A Anvisa aprovou uma nova indicação para o Enhertu, nome comercial do trastuzumabe deruxtecana, ampliando o alcance de um tratamento que já era usado no Brasil em outros cenários do câncer de mama. Com a mudança, a terapia passa a poder ser empregada mais cedo na jornada de cuidado.
A autorização vale para adultos com câncer de mama HER2-positivo em fase inicial que, mesmo após quimioterapia, terapia-alvo e cirurgia, continuam com sinais da doença. Na prática, isso inclui pacientes com doença residual, um grupo que exige atenção porque ainda pode apresentar risco relevante de recaída.

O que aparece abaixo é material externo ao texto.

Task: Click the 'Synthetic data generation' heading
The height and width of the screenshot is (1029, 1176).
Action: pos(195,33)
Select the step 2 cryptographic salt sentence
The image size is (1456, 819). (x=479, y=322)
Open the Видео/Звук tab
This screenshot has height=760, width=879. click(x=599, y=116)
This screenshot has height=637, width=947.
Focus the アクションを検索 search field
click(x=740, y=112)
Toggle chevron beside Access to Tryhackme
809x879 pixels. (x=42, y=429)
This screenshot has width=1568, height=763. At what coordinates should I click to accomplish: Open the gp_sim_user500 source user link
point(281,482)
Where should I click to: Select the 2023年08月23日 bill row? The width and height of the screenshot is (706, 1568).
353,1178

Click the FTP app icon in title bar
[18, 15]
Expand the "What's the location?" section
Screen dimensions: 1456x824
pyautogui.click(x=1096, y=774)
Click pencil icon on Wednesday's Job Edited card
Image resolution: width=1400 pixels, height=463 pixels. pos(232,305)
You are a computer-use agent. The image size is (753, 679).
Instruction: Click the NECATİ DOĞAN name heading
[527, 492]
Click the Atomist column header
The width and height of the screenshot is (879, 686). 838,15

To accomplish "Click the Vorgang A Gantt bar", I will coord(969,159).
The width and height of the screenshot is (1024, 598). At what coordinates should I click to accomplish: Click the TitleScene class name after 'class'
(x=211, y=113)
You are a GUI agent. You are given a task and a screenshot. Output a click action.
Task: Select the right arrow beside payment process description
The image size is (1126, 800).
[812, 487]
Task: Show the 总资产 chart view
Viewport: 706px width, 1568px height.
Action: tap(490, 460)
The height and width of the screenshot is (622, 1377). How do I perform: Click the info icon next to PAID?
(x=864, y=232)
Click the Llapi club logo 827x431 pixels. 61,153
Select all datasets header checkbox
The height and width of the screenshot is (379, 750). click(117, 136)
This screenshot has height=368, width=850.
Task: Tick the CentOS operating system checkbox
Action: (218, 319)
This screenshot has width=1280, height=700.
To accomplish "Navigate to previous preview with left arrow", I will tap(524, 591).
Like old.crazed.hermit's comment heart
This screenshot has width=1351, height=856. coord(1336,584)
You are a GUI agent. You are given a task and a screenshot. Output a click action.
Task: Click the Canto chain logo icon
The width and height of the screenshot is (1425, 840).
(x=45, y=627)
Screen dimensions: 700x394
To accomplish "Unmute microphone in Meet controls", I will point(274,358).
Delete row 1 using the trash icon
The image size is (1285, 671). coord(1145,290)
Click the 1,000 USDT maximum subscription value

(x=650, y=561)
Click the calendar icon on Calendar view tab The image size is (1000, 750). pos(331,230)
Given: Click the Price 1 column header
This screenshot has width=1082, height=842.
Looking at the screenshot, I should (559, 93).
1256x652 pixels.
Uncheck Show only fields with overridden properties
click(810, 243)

O HER2-positivo é um subtipo do câncer de mama marcado pela superexpressão da proteína HER2, associada a crescimento tumoral mais agressivo. Por isso, estratégias que combinem tratamento local e terapias sistêmicas são parte central da condução clínica desses casos.
Ao antecipar o uso do medicamento, a decisão regulatória amplia as opções terapêuticas disponíveis e pode ajudar médicos a ajustar o tratamento de acordo com o risco individual de cada paciente. A medida reforça o movimento da oncologia em direção a intervenções mais precisas e personalizadas.